По-видимому, это как раз и следует прокомментировать. Маловероятно, что слова, приписываемые Бенуа, действительно принадлежат Александру Николаевичу. Он всегда доброжелательно относился к еврейскому творчеству, и у нас о нем отдельный рассказ. Что же касается Милашевского, то, безусловно, эта фраза направлена против евреев: "дети пустыни" не метафора (возможно, он вспомнил рассказ Льва Лунца "В пустыне", об исходе евреев из Египта) – "они" поклоняются ветхозаветному жестокому и мстительному Богу, "они" не могут изображать кумиров, "они" отвергают античную красоту, столь милую Милашевскому. И посему в искусстве у них единственный путь – абстрактное псевдотворчество.

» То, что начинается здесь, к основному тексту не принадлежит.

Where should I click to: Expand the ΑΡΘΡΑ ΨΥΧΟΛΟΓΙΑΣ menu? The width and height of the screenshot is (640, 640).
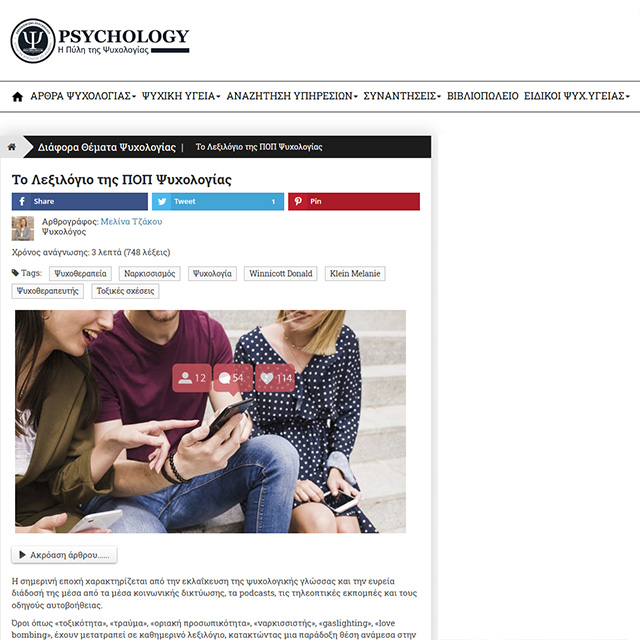83,96
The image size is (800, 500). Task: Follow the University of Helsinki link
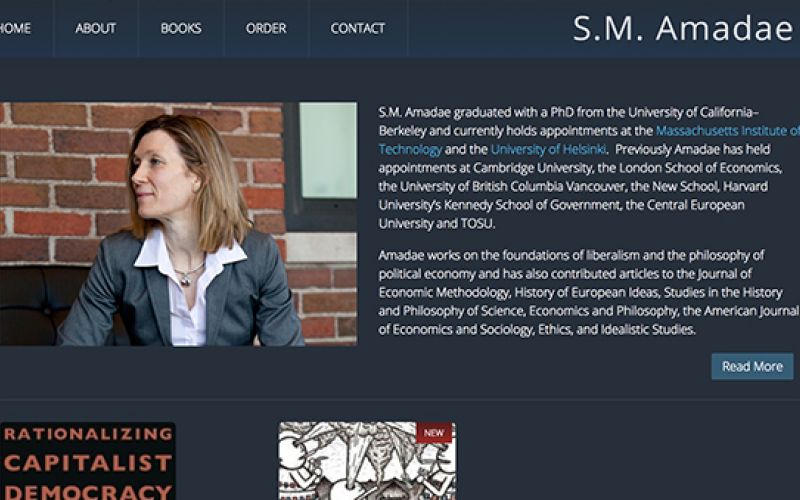[548, 149]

«Четыре имени определяют Парижскую школу, и эти "парижане" даже не французы:

Пикассо, Марк Шагал, Модильяни и Сутин»230. Лучше не скажешь: на одного испанца – три еврея. Точно цитата из Шмакова: "Русская" скульптура, кто ея творцы:

Антокольский, Гинзбург, Аронсон, Бернштам, Синаев-Бернштейн. Все такие фамилии, что русскому хоть с моста да в воду"231. Но ведь и петербургское чеканное искусство отдано на откуп иноземцам: Кваренги и Росси далеко не русские. (Сомневающихся в происхождении Росси отсылаю к биографиям итальянских композиторов Соломона Росси и Джакомо Россини.) Отношение к Натану Альтману недоброжелательное. Возможно, здесь присутствует и некая "idee fixe". Даже в вышеприведенном отрывке об Юдифи Израилевне общим местом происхождения служит не герой анекдотов город Бердичев, а родина Альтмана – Винница. Не исключено, что пером Милашевского движет неприязнь к конкуренту.

Известно, что творческие современники зачастую с недоверием и ревностью относятся друг к другу. Но в данном конкретном случае Милашевский передергивает.

Так, о великом портрете Анны Ахматовой сказано "лакированная кукла Альтмана"232.

Он же передает свой разговор с Ахматовой, достоверность которого проверить невозможно: "Я не люблю этот свой портрет, сделанный Альтманом!".

«Я был удивлен этой ее фразой! Как?! Ведь "все же так в него поверили" (разумеется, не я), что увидели поэтессу "через этот портрет"»233.